[BEGIN RAW DATA]
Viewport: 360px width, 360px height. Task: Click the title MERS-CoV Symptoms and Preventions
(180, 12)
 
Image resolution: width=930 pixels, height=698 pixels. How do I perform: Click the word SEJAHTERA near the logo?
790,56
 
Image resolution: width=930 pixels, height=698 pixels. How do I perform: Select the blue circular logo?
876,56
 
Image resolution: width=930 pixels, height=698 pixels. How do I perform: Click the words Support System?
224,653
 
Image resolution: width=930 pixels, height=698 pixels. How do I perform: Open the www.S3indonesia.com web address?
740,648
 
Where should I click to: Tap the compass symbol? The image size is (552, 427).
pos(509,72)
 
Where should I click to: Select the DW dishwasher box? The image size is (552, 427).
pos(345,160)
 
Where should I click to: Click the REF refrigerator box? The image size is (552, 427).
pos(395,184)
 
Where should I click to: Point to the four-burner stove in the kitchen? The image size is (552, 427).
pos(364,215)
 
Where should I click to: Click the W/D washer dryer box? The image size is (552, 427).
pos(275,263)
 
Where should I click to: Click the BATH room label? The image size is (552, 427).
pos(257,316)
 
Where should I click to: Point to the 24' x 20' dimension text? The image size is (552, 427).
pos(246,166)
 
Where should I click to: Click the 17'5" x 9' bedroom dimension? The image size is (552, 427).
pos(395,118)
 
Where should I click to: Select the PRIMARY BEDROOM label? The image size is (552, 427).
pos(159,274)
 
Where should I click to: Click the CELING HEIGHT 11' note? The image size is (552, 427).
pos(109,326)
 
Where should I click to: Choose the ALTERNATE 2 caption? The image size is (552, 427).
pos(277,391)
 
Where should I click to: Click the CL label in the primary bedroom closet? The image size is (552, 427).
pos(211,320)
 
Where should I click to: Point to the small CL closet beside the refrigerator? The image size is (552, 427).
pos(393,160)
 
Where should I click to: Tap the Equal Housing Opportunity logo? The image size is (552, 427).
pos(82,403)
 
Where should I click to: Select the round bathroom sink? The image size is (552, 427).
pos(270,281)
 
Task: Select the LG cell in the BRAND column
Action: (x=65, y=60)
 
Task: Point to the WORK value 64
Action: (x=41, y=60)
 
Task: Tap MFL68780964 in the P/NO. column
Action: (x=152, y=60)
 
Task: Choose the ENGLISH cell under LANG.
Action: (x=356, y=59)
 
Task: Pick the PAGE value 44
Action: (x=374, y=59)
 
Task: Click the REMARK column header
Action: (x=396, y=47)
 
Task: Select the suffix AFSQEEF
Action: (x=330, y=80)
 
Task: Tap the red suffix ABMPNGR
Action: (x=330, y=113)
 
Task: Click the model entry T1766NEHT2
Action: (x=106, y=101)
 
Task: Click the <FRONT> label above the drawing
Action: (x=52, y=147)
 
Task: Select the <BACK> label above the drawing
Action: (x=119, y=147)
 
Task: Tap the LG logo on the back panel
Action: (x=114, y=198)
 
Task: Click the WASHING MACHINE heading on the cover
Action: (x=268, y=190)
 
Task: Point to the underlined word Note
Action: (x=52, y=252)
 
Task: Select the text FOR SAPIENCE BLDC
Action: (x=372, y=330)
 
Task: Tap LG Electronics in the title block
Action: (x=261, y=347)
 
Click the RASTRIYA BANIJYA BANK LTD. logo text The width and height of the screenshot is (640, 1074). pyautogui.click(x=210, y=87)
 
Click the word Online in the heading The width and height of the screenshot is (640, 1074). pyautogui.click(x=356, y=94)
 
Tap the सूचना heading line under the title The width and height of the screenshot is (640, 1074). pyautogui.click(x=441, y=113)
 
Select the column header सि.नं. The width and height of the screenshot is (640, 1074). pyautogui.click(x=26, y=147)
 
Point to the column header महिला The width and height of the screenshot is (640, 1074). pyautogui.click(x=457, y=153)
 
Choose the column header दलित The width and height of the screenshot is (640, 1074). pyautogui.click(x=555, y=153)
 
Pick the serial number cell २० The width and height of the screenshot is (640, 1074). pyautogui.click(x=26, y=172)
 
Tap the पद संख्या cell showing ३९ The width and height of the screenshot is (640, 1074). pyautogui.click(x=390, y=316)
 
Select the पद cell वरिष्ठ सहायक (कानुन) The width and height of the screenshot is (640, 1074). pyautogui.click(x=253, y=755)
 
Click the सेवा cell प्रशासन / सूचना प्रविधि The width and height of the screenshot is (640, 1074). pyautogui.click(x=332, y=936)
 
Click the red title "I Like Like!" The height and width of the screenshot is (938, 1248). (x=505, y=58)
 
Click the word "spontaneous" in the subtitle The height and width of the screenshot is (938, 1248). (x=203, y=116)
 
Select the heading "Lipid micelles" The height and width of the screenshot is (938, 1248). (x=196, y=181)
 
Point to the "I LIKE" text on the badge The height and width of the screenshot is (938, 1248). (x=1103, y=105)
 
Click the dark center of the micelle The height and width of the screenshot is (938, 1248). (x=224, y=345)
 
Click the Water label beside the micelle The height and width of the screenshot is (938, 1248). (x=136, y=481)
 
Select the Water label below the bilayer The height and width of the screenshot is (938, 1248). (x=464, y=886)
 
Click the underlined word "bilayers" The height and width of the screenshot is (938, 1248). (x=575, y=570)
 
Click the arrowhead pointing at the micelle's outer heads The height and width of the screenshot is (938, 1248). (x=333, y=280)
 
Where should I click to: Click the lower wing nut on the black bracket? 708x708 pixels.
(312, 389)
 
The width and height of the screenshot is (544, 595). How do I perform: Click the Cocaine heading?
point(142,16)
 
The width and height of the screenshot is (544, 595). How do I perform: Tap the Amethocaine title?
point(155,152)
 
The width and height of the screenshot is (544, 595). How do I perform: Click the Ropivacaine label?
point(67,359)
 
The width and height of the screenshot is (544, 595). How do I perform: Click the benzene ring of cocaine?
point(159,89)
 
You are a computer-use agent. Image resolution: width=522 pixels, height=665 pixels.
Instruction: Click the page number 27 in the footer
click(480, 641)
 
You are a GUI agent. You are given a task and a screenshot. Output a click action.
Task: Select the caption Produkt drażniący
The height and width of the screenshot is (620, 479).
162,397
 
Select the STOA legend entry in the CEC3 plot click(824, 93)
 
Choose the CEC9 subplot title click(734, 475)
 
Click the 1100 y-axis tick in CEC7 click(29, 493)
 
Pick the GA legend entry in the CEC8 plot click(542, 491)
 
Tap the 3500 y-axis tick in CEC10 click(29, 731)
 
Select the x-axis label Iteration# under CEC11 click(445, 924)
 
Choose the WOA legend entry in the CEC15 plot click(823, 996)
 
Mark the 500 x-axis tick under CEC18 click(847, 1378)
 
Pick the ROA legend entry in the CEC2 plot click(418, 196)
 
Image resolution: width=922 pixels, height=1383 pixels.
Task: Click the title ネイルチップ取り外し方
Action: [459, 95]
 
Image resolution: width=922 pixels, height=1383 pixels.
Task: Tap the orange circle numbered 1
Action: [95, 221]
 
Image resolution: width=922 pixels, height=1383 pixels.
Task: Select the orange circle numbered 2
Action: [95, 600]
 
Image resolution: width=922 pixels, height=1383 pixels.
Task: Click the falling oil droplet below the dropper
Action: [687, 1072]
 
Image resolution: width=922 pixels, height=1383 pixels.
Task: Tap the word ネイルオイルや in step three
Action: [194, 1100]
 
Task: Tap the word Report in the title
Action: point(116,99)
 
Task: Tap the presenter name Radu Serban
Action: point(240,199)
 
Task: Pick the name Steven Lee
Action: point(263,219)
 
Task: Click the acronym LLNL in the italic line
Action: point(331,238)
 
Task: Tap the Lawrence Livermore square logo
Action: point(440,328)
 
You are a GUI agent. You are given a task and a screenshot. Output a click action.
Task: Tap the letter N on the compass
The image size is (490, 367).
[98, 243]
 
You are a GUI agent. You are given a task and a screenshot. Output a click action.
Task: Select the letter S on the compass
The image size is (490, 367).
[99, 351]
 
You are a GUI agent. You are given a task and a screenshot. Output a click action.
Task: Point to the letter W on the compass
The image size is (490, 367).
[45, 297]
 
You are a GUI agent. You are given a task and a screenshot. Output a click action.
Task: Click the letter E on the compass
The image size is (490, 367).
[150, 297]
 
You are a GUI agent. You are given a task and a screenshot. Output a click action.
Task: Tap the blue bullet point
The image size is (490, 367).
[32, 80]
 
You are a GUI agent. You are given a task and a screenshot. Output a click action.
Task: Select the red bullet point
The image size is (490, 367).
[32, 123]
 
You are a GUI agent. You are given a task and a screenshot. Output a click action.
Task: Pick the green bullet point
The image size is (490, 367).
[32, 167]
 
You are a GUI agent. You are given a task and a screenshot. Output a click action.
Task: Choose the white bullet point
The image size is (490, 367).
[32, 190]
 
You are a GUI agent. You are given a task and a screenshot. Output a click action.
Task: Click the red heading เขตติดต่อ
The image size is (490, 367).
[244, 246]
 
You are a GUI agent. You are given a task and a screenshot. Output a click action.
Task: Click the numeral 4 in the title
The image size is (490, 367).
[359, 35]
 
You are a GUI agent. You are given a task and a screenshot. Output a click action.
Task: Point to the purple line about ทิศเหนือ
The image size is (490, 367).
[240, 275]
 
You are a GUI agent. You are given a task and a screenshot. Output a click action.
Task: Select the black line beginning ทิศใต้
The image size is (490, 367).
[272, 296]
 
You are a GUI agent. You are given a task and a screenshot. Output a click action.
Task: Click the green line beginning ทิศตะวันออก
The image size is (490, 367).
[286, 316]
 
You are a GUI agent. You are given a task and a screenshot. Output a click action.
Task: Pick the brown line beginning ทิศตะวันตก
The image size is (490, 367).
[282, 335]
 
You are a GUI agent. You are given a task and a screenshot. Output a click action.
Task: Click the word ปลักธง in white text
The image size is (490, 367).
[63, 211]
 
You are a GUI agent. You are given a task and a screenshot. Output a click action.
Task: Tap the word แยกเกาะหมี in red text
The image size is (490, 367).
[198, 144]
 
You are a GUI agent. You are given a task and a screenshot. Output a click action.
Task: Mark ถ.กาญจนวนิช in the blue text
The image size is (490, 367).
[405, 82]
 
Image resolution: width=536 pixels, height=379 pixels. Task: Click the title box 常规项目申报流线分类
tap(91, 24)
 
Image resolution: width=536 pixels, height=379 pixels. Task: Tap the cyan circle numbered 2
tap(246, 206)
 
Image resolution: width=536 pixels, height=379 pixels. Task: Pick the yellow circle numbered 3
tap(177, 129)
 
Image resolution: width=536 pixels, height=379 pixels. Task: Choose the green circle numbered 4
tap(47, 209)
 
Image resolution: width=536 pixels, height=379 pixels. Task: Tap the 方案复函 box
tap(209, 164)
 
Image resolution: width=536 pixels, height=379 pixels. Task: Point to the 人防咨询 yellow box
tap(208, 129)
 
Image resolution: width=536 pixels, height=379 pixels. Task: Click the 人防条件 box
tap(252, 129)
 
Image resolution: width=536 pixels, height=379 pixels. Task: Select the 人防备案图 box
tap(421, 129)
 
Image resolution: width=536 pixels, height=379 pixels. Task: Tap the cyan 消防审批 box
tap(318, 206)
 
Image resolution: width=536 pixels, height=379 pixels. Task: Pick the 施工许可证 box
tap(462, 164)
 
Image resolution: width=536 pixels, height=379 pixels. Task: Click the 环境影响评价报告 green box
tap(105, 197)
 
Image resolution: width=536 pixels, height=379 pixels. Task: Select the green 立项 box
[END RAW DATA]
TASK DIRECTIONS -
Edit the records from the first line to the line with "pos(509,72)", replacing "perform" with "carry out" and leaving everything else unchanged. Give back only those lines.

TASK OUTPUT -
Viewport: 360px width, 360px height. Task: Click the title MERS-CoV Symptoms and Preventions
(180, 12)
 
Image resolution: width=930 pixels, height=698 pixels. How do I carry out: Click the word SEJAHTERA near the logo?
790,56
 
Image resolution: width=930 pixels, height=698 pixels. How do I carry out: Select the blue circular logo?
876,56
 
Image resolution: width=930 pixels, height=698 pixels. How do I carry out: Click the words Support System?
224,653
 
Image resolution: width=930 pixels, height=698 pixels. How do I carry out: Open the www.S3indonesia.com web address?
740,648
 
Where should I click to: Tap the compass symbol? The image size is (552, 427).
pos(509,72)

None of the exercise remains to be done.